Preservative exceeds legal limit in dried bamboo fungus sample

Background: The Centre for Food Safety of the Food and Environmental Hygiene Department received a notification from the Department of Food Safety of the Macao Municipal Affairs Bureau, that a dried bamboo fungus sample imported via Hong Kong was found to contain Sulphur dioxide at a level of 3420 mg/kg, exceeding the standard of Macao. The Centre for Food Safety therefore immediately contacted the local importer concerned for follow-up. According to the information provided by the importer, the affected product was available for sale in Hong Kong.
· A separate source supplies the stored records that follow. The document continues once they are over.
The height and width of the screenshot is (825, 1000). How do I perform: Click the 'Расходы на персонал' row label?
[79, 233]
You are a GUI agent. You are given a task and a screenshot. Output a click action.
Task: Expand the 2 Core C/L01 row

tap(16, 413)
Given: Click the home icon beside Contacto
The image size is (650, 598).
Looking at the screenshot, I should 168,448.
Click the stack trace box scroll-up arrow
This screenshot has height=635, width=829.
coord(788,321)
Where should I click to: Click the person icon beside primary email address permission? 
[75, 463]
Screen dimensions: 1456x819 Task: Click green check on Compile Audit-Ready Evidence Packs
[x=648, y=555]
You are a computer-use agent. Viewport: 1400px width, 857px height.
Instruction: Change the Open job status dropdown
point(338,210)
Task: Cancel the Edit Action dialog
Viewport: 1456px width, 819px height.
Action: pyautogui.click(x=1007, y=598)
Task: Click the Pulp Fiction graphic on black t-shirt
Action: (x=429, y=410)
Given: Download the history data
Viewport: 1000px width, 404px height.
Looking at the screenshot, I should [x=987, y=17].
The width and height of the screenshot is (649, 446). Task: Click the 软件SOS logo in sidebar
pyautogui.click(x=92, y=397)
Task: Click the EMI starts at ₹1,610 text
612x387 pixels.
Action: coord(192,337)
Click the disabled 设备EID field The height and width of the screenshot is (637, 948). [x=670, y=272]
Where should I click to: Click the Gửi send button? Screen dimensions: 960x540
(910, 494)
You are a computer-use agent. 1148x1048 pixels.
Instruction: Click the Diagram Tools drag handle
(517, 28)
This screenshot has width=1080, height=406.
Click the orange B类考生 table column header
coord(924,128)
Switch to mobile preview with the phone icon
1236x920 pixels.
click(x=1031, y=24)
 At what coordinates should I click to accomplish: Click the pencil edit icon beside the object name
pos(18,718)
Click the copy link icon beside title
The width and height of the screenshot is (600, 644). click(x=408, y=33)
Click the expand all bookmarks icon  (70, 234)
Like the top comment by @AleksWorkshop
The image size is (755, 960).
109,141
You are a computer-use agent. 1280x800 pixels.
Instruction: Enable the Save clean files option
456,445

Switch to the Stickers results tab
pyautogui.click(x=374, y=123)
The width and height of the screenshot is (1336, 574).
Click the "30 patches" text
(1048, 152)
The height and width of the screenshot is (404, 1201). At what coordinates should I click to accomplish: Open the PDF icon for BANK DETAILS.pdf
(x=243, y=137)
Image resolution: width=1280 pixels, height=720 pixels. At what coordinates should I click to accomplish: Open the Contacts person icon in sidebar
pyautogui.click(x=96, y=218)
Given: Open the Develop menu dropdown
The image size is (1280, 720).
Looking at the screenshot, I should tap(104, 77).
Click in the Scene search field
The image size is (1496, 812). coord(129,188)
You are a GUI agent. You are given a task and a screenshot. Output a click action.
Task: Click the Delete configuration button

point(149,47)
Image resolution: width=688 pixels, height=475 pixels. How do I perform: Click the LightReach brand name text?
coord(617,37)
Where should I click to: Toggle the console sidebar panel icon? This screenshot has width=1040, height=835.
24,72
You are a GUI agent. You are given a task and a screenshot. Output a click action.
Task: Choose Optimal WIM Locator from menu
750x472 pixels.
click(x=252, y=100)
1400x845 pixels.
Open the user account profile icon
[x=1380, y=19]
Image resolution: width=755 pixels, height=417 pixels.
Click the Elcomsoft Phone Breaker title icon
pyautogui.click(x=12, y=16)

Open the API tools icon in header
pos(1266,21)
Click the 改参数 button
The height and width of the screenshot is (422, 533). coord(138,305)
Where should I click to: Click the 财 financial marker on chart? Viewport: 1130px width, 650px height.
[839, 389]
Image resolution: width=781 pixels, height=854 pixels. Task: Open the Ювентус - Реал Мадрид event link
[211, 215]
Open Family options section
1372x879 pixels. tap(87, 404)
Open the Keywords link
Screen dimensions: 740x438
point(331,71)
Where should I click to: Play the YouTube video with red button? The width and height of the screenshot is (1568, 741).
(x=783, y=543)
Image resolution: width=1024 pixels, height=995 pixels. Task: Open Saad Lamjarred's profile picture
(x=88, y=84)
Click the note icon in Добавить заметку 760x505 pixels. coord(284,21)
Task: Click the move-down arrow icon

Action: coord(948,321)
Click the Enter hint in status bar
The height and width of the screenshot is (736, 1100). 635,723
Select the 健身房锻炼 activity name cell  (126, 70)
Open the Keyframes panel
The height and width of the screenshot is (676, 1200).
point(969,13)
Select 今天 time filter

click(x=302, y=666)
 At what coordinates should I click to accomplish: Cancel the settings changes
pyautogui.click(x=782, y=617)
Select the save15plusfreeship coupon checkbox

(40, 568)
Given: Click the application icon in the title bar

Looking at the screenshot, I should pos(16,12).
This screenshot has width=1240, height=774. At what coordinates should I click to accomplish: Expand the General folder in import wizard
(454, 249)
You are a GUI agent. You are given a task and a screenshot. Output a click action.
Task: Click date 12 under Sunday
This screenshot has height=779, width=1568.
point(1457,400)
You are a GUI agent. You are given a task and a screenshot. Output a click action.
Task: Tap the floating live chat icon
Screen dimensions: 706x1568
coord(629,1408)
Food name: Dried bamboo fungus
Preservative: Sulphur dioxide
Detected level: 3420 mg/kg
Maximum permitted level: 500 mg/kg
Source of information: The Department of Food Safety of the Macao Municipal Affairs Bureau
Remarks:
  1. The Centre for Food Safety has instructed the vendor to stop selling the affected product.
  2. According to the Preservatives in Food Regulation (Cap 132BD), any person who sells food with preservative above the legal limit may be prosecuted and is liable to a maximum fine of $50,000 and six months' imprisonment upon conviction.
  3. Based on the level of Sulphur dioxide detected in the sample, adverse health effects would not be caused under usual consumption.
  4. The Centre for Food Safety will continue to follow up on the incident and take appropriate action. Investigation is ongoing.